### WHAT YOU HAVE TO DO
Set down exactly the lines from the one containing "Task: Switch to the 项目概览 tab" to the final line of the records below, with every picture omitted.

*** Opening of ENTRIES SHOWN ***

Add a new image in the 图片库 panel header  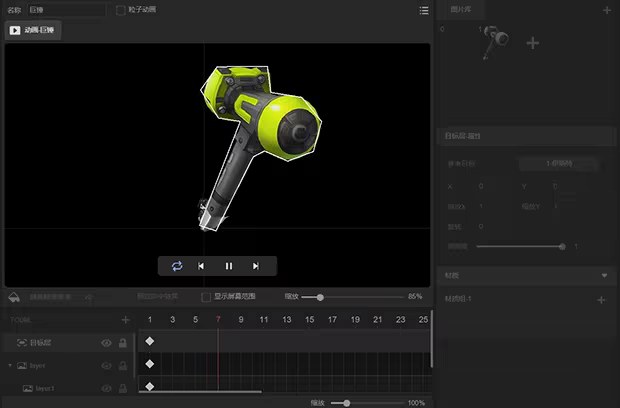point(606,10)
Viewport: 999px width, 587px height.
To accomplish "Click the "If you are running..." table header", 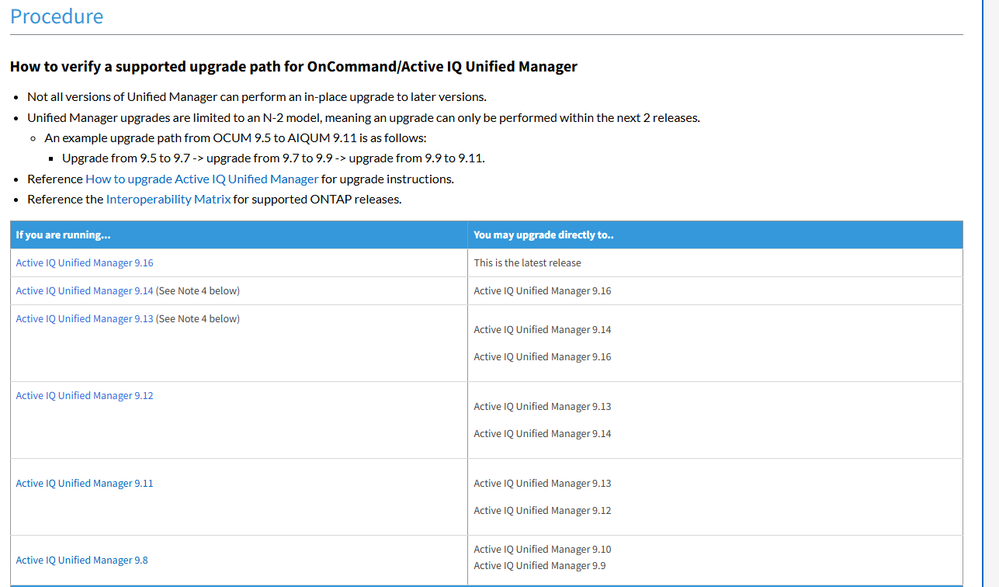I will (x=63, y=235).
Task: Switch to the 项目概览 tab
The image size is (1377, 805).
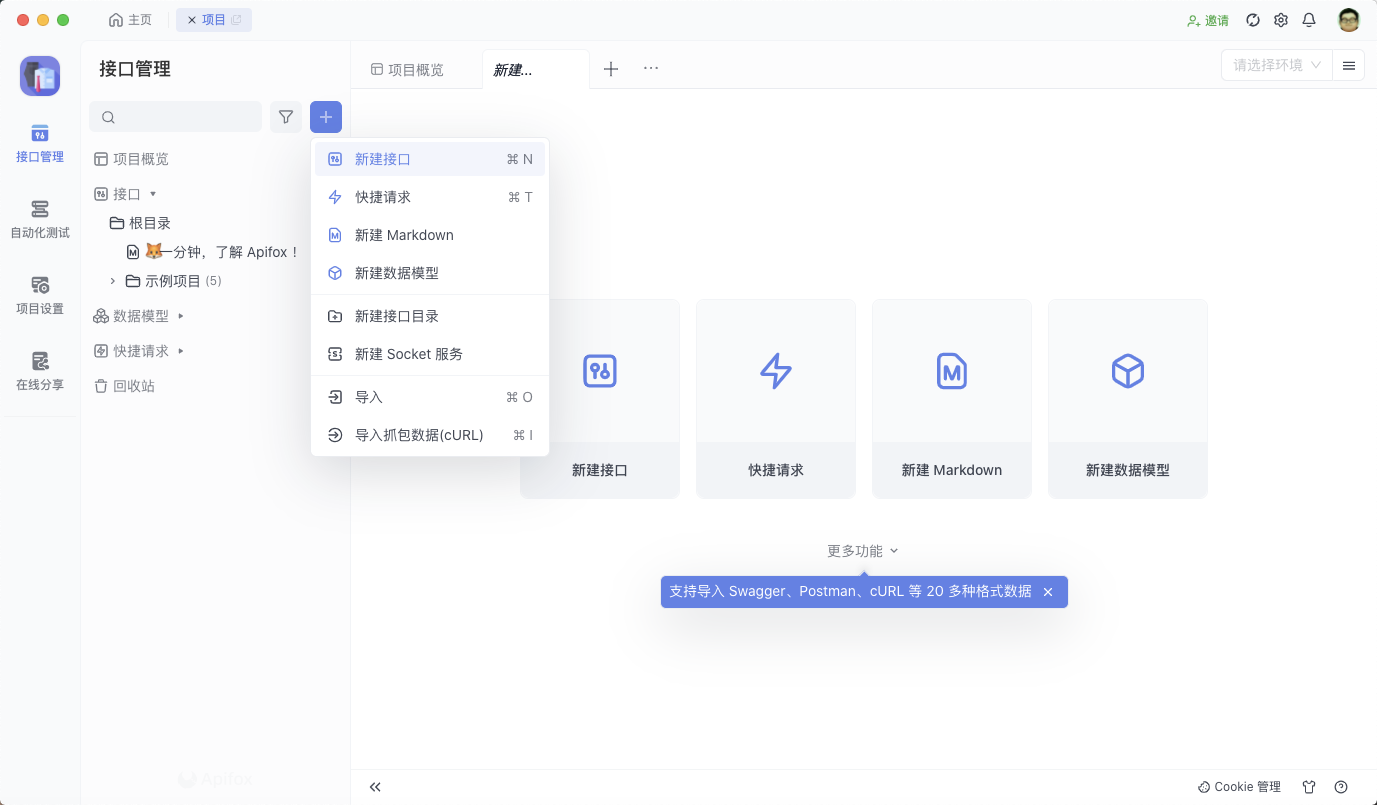Action: [415, 68]
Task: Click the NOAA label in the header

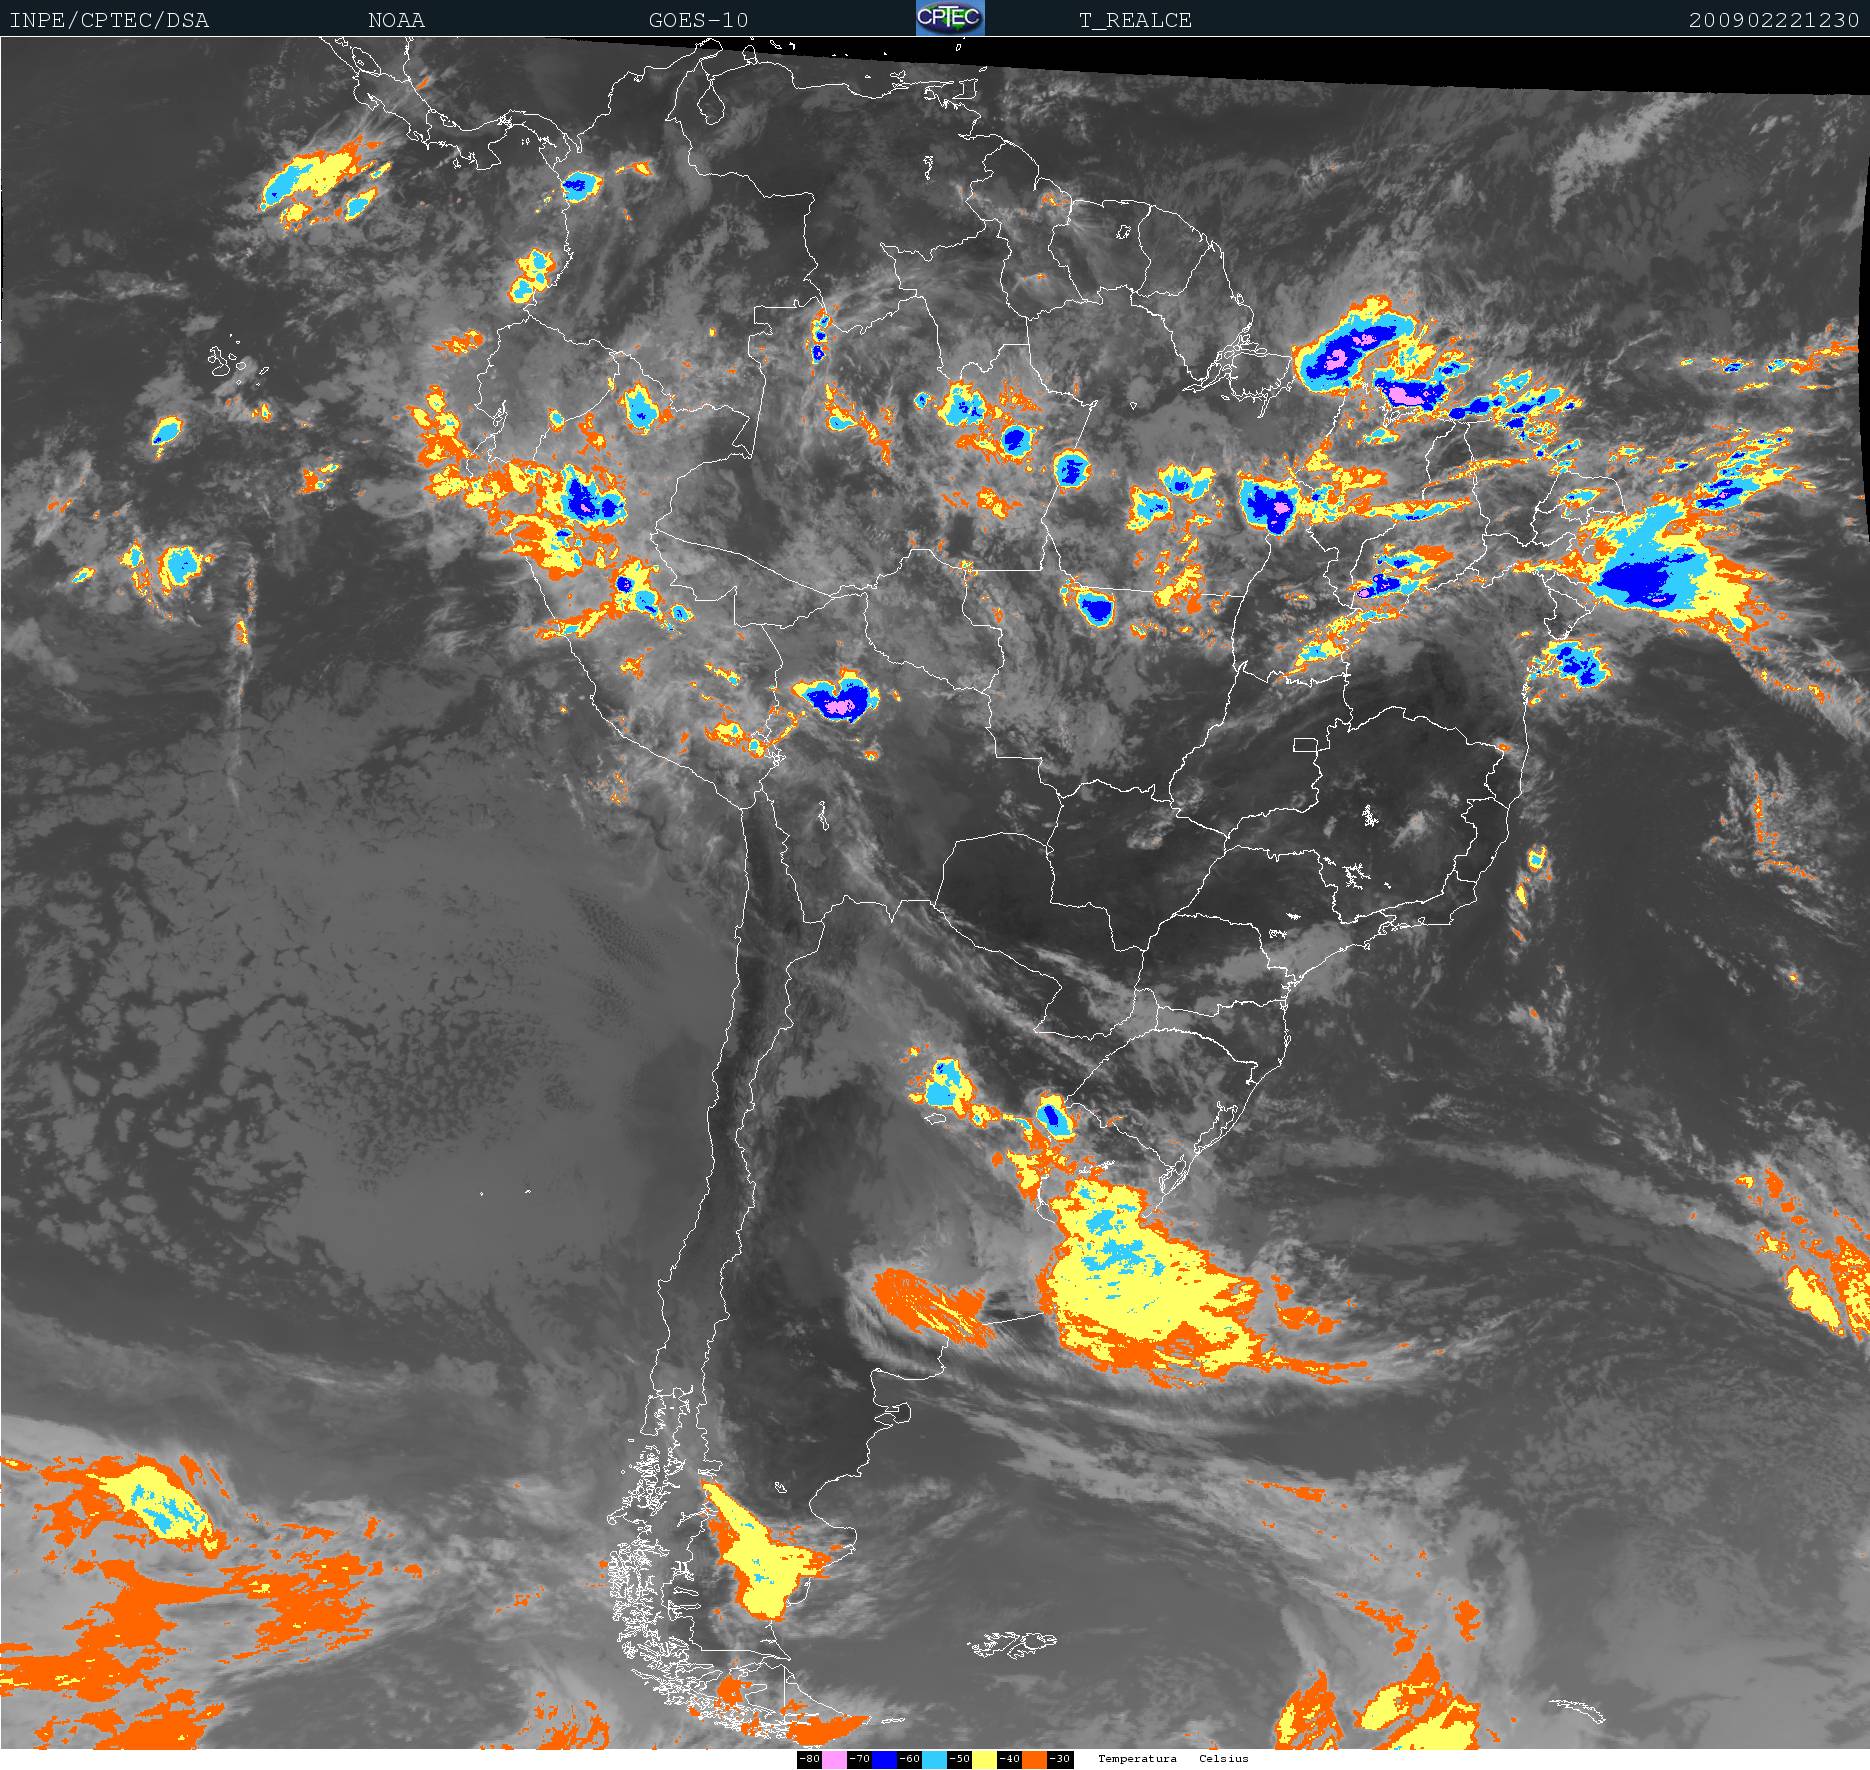Action: (396, 20)
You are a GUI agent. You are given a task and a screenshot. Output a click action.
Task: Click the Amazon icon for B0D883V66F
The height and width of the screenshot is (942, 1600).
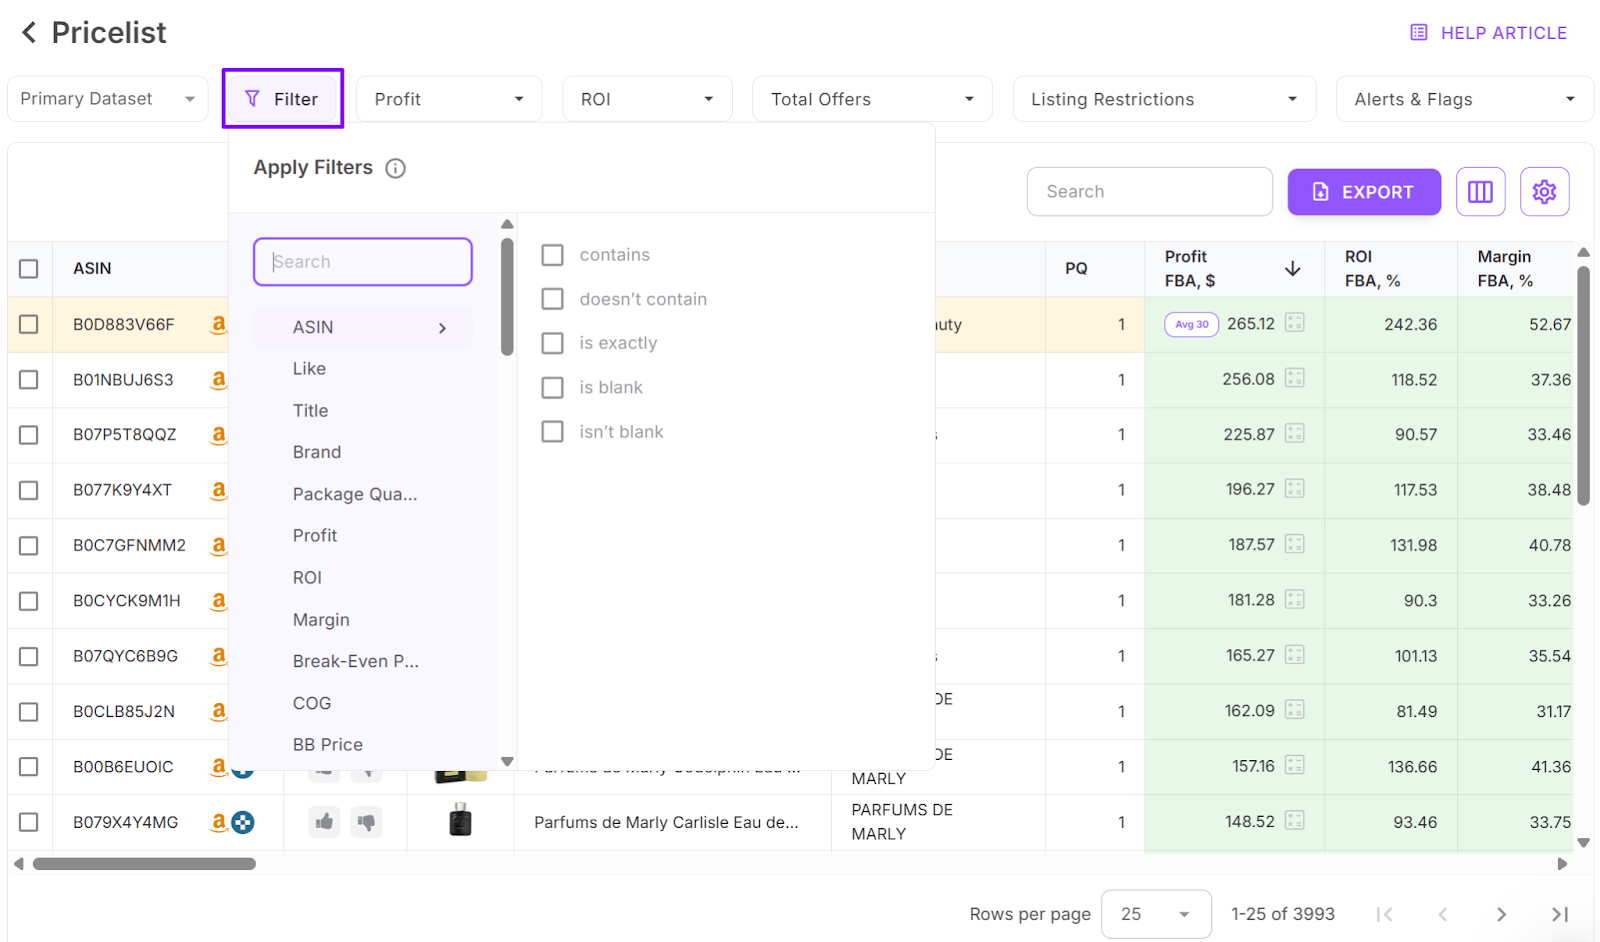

*** Close of ENTRIES SHOWN ***

### RESULT BELOW
Task: Switch to the 项目概览 tab
The image size is (1377, 805).
Action: [415, 68]
Task: Click the NOAA label in the header

Action: (396, 20)
You are a GUI agent. You are given a task and a screenshot. Output a click action.
Task: Click the Amazon icon for B0D883V66F
The height and width of the screenshot is (942, 1600).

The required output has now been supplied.